Striking gold at Poustinia

Ed and Gay Kauffman of Elkhart, Indiana, are in their fourth year as Volunteer Coordinators at AMBS. They attend Hively Avenue Mennonite Church in Elkhart. (Credit: Jason Bryant)

Ed and Gay Kauffman of Elkhart, Indiana, are in their fourth year as Volunteer Coordinators at AMBS. They attend Hively Avenue Mennonite Church in Elkhart. (Credit: Jason Bryant)

Volunteer Coordinator makes an unexpected discovery

By Ed Kauffman

“So, what exactly do you do in your role at AMBS?” That’s a question I often hear when I tell people that my wife, Gay, and I are the Volunteer Coordinators at Anabaptist Mennonite Biblical Seminary. We’re now in our fourth year in this role, and it’s hard to describe all the various things we have done. 

One response to that question is, “We do whatever needs to be done.” That can be as mundane as making coffee for meetings, shredding papers, setting up for breaks, or checking off names for meal participants. Runs to the airport — usually South Bend but even to Chicago — offer interesting opportunities to meet people coming to campus. Keeping track of Anabaptist Short Course participation, making frames in the workshop for table displays, maintaining the coffee machine in the lounge, and coordinating the free book table are among other tasks we are involved with.

Of course, as our title suggests, when AMBS holds events that require more volunteers (such as the annual Pastors & Leaders conference), or when people volunteer for a period of time, one of our jobs is to assign them tasks and integrate them into the programs that are happening. We also oversee the Spouse Volunteer, a student’s spouse who assists in the Church Leadership Center.

But once in a while, something unique comes along. One such occasion happened as we were cleaning out Poustinia, the cloverleaf-shaped house that Clarence Bauman (1928–95), a former professor at AMBS, and Alice Bauman (1928–2019), his wife, had lived in on campus. After the estate had taken everything they wanted following Alice’s death in 2019, I wandered over to see what was left and found several containers of photographic slides. Having had Clarence as a professor and knowing a bit about his life, I was curious. So I gathered them up and, as time permitted, scanned through them.

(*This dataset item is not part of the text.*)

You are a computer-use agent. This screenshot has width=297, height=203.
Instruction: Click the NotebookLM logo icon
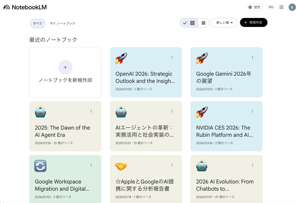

There were some family pictures, which I managed to pass along to the family. There were many pictures from The Hermitage that Clarence and Alice built in the mountains of British Columbia.  Knowing that this was on the property of Camp Squeah, Mennonite Church British Columbia’s camp near Hope, British Columbia, I contacted them and passed quite a few slides on to them.

But most intriguing were about 50 slides from the Goldstream Gold Mine, outside Fairbanks, Alaska. It was clear that Clarence had worked for a summer at this gold mine, probably in the summer of 1952 or ’53. There were slides along the Alaska Highway on the journey up, and a final one of his lodging in Goshen, Indiana, when he attended school there. Being curious, I did a Google search for the gold mine and discovered that it was a well known mine, with a rather famous dredge that Clarence had taken pictures of. Indeed, I found a picture online from the Alaska and Polar Regions Collections and Archives of the University of Alaska Fairbanks. 

A quick email to those archives to inquire whether they would be interested in these slides prompted a reply that, yes, they would be interested if I could verify that it was indeed the Fairbanks gold mine. Since Clarence had written out a rather detailed description of each slide, that was easy to verify, and so there is now a collection entitled “Clarence Bauman Photographs” in the archives of the University of Alaska Fairbanks. And I have the pleasure of a letter thanking me for the donation that will further research and interest in the Goldstream mine.